第三五話 魔力
それに気を操るのにも慣れてきたし、もう一つの力を操るのもできるくらいには余裕も出てきた。
ということで結界士のチュートリアルをすることに。
だが、職業チュートリアルが可能なのはメインジョブのみという謎仕様のせいで、とにかく自分でやることになった。
とりあえずまずは魔力を感じましょう。
しばらく瞑想しながら何とか感じれないか模索する。
……全然感じないんだけど
……あれ?もしかして魔力ってこれ?
当たり前のように体の中にあるもんだからしばらくは気づかなかったが、どうやらこの感触?見た目?―――感覚で理解しているので言葉では表しにくい―――が非常に似ている物体のが魔力なようだ。

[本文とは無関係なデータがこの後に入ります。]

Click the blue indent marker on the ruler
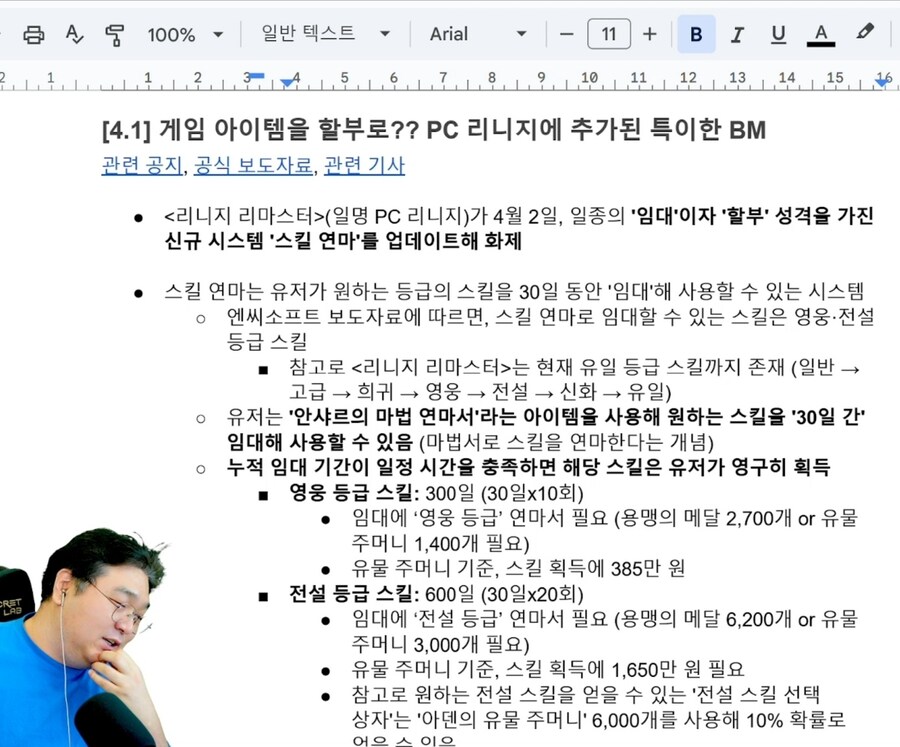point(257,73)
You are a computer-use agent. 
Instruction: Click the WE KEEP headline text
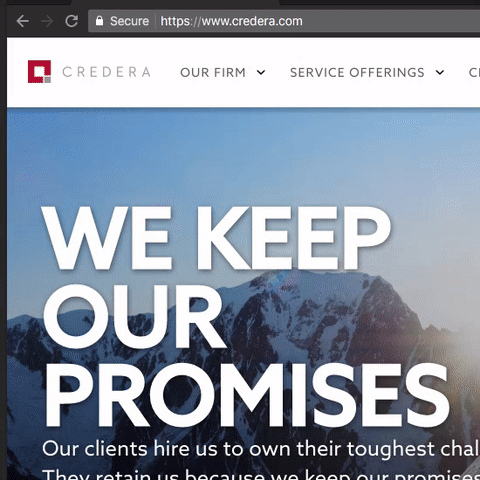click(x=216, y=238)
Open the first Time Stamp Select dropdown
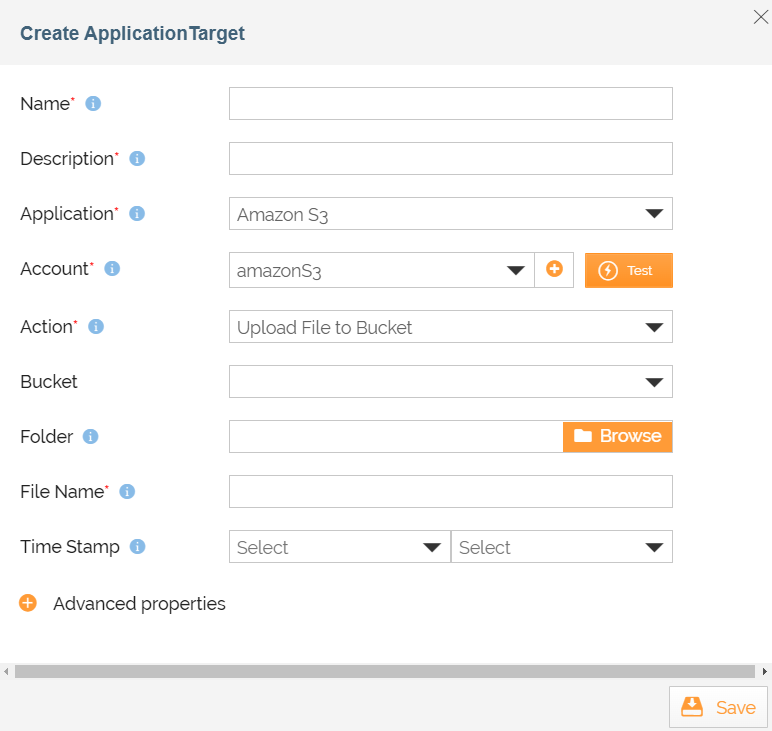This screenshot has width=772, height=731. [339, 547]

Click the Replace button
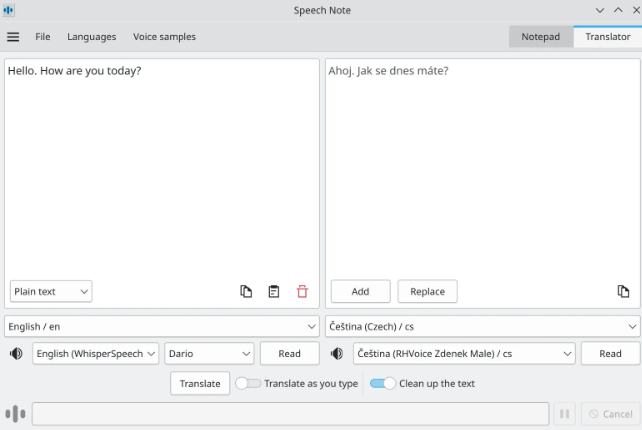pyautogui.click(x=427, y=291)
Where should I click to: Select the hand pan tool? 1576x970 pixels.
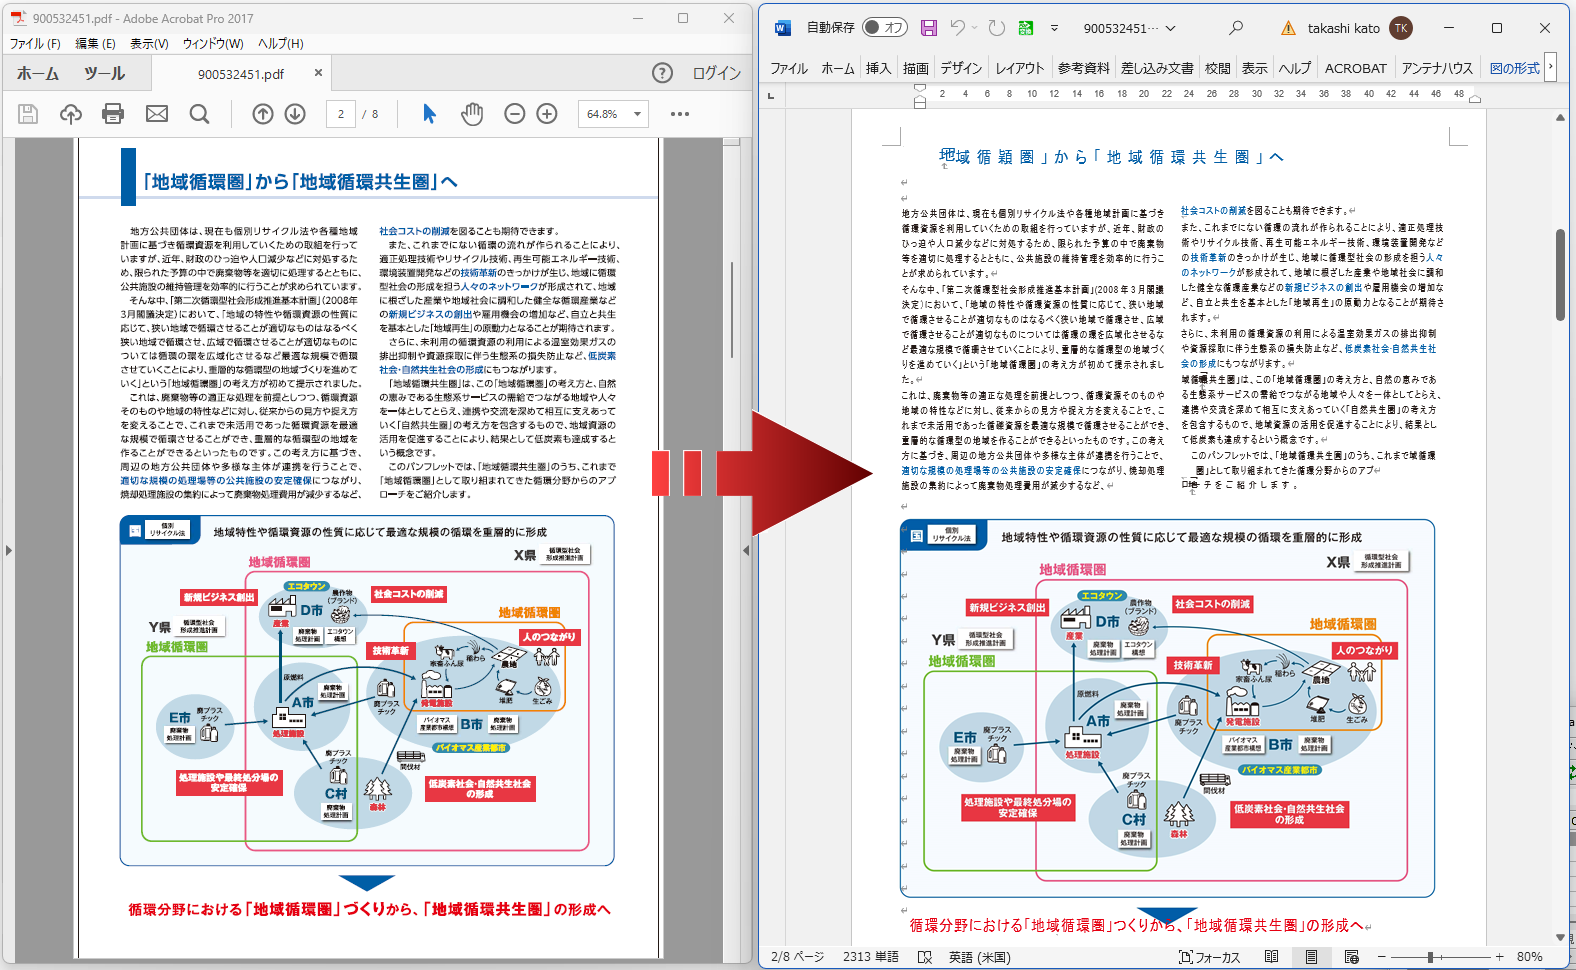[472, 114]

動かそうとしたらなんかいくつか動かなかったので違和感があったんだよね…
ということでおそらくは次のステップは魔力操作だろう。
気とは感覚が少々違ったが概ね同じなので何とか成功。
ただ結界の張り方は分からないので調べてみる。
結界術というスキルを獲得するなんて説明があったが、スキルポイントで獲得しなくてもレベルが上っていくと自然に拳術も獲得できたから我慢しようかな。
いや、だが私はできれば今すぐに空を駆けたい。
多分魔力を凝縮すれば物質的にも干渉できるようになるはず、と適当に当たりをつけ、必死に魔力を動かし固めようとする。

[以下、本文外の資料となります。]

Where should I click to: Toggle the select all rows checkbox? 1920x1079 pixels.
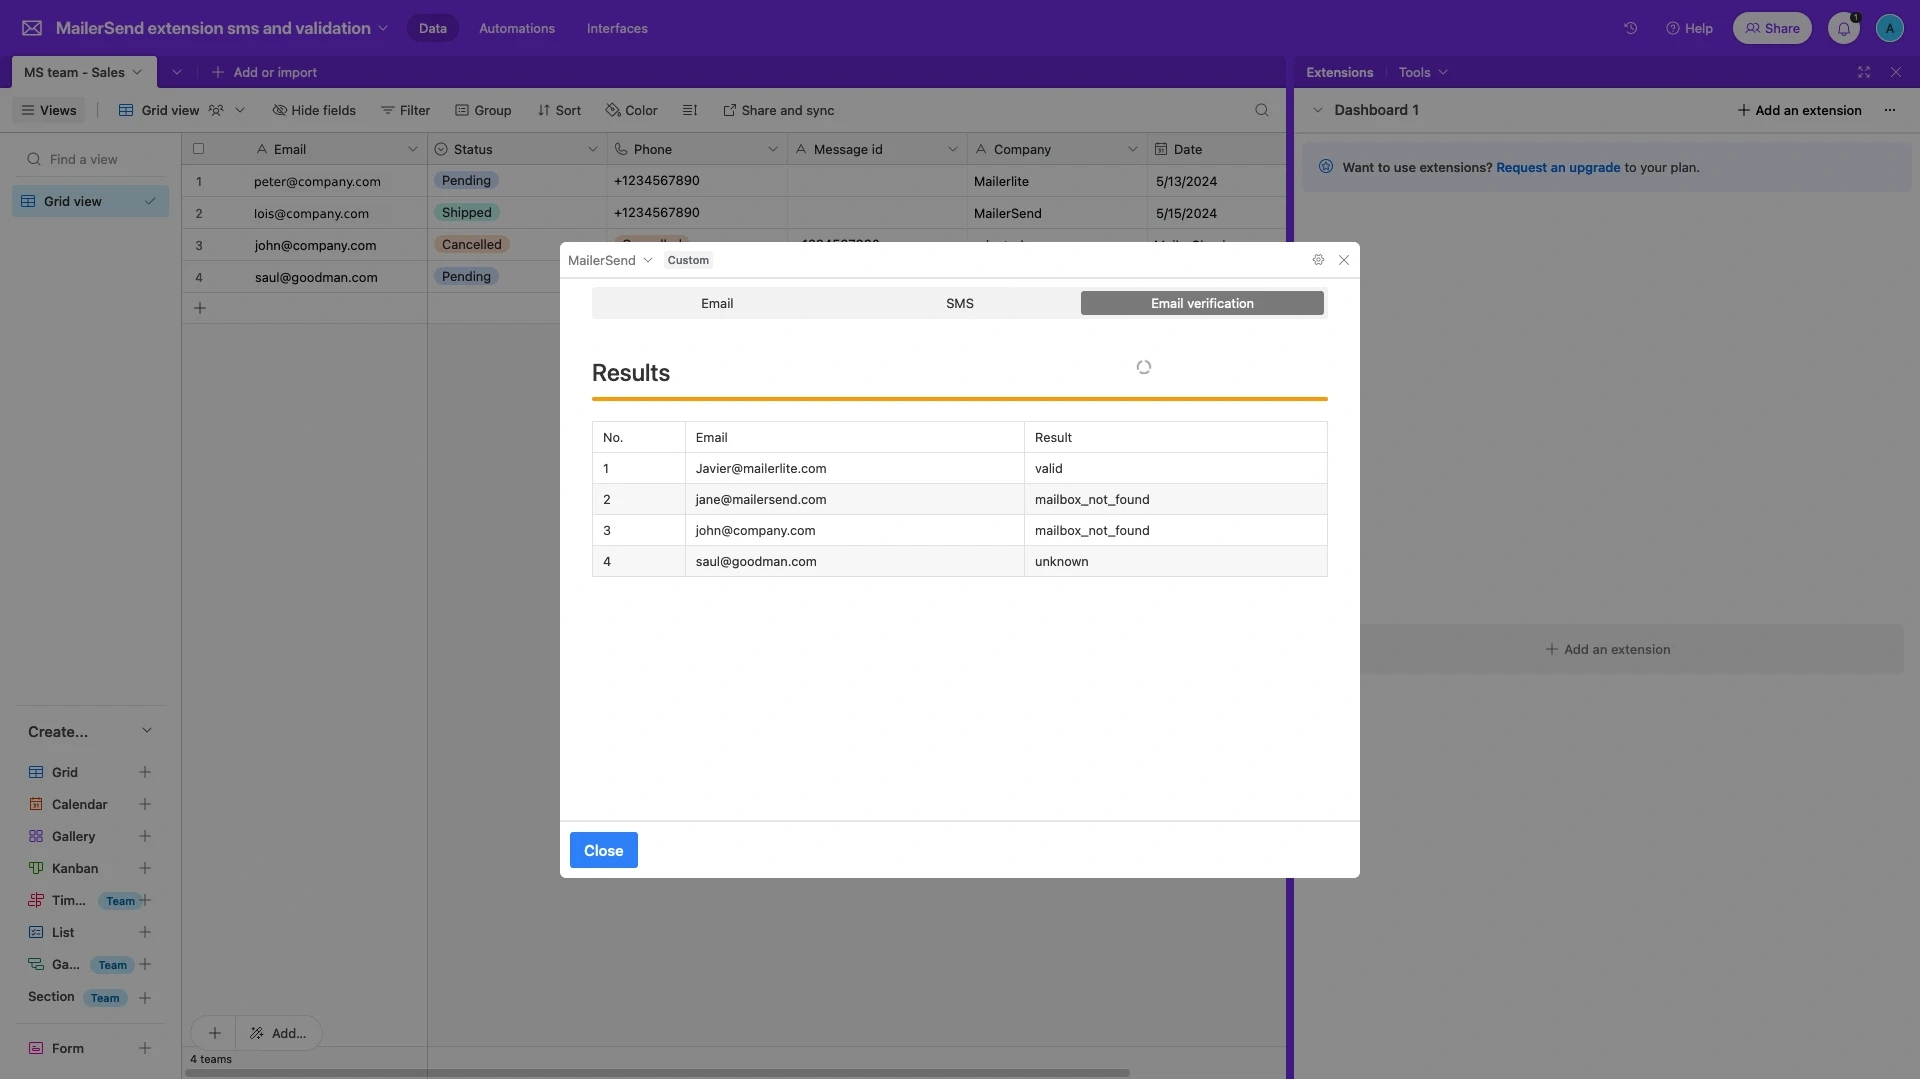(x=198, y=149)
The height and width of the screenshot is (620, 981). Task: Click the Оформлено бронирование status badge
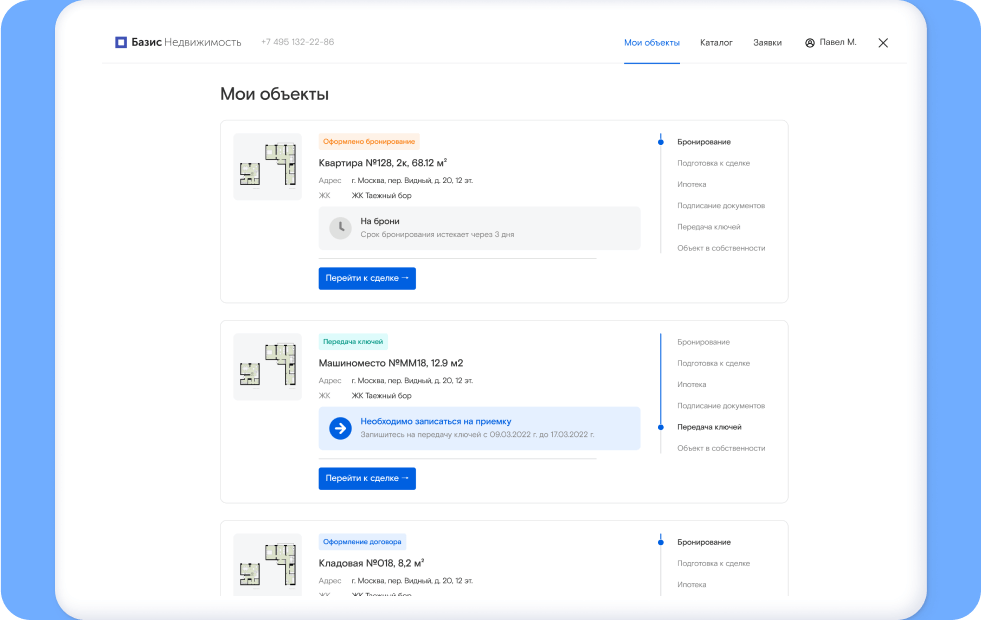[x=369, y=142]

だが、まだ魔力操作のレベルが低いため固めるなんて事はできない。
く、まだ早かったか…
いや、まだ諦めるには早い。物質的には魔力に干渉できなくても気なら干渉できるんじゃあないのか?
ただ残念ながら気では魔力に干渉できないようだった。
なんでだろ?というか、そもそも魔力とは何なんだ?…
なぜ物質的には干渉できないのに火の玉や水の槍を創り出せるんだ?
ただ、よくよく考えるならば気だってそうだこちらからでは干渉できないのに向こうからは干渉できる。
事実私の体に気は干渉して補助をすることができる。
私はこうした仮説を立ててみた。
魔力は決まった場所から魔力を道として何かを呼び出す。
そして、魔力を道として決めた場所へと動かし、操ることができる。
…みたいな?
まああり得ないだろうが私としては創り出すよりは呼び出す、召喚することのほうが現実的に思えたのだ。
気は私に直接影響を与えているのではなく、一度何かを挟んで何かに干渉、その何かが私に直接干渉している。
つまる所気が私に影響を与えているのではなく、気が影響を与えた何かが私に干渉しているのだ。それは私に知覚できず、私に干渉できる。
まあ実際のところはどうだなんて分からない。
もしかしたらファンタジーだからみたいな理由で、とか仕様だから特に理由なんて無いのかもしれない。
まあ、だからこれはただの仮説でしかない。
そうこうしているとなんか宿に人が呼びに来た。